The current study revealed that a 3-week intervention with ASO supplementation (20 mL/d) led to a significant reduction in TC, %HDL, LDL, and TG levels and caused a slight, nonsignificant, increase in HDL levels. Statistically significant improvements in non-HDL and TG/HDL levels were also observed in the AO group. Although, ASO contains lower amounts of MUFA and LC n-3 PUFA than RSO, the presented study demonstrated that ASO caused more marked changes in lipid profiles than RSO. A better understanding of reasons underlying this finding may require further investigation.
The results of the current study showed that supplementation with ASO and RSO during the 3-week body mass reduction program did not cause changes in anthropometric measurements and clinical outcomes that were more effective, compared to group C. However, the study revealed a trend toward a more marked improvement in carbohydrate and lipid profiles in AO and RO groups compared with that in group C.
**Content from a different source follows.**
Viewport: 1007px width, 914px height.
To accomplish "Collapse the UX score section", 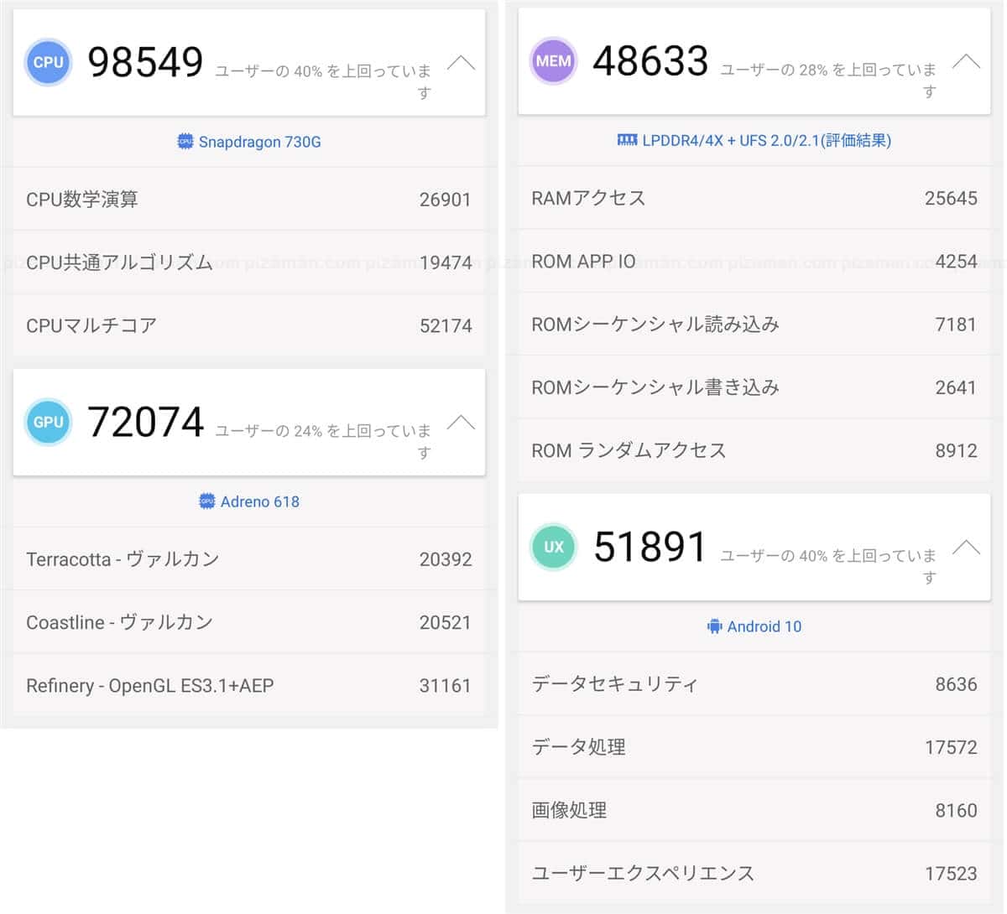I will [966, 548].
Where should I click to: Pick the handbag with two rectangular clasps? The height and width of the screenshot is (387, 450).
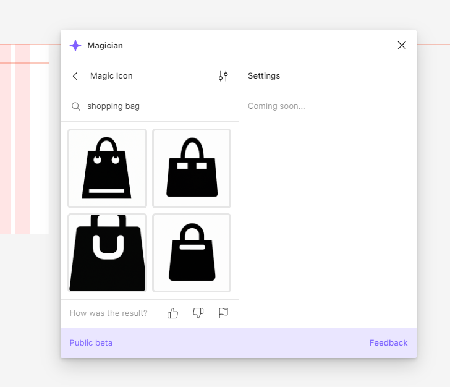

Study strengths and limitations
The strength of this study is that the intervention was conducted under strictly controlled conditions. During the 3-weeks program, the participants were in the hospital ward, being under constant control over diet, supplementation and physical activity. The major limitations of this trial were small sample size and the relatively short duration of intervention. The main reason for such a short duration was that continued hospitalization for 3 weeks may interrupt professional and personal activities. However, it is noteworthy that presented study was one of the few studies conducted under specific and strictly controlled conditions, which is rare in nutritional interventions. Participants of the study received the same type of hypocaloric diet prepared by a dietetic food caterer and underwent the same physical activity program with a physical therapist. The 3-week hospitalization allowed the involvement of the study population in the intervention to be controlled. Although dual energy X-ray absorptiometry (DXA) is the gold standard for the assessment of body composition, the bioimpedance method (BIA) was used in the study due to its non-invasiveness, lower cost, and widespread use.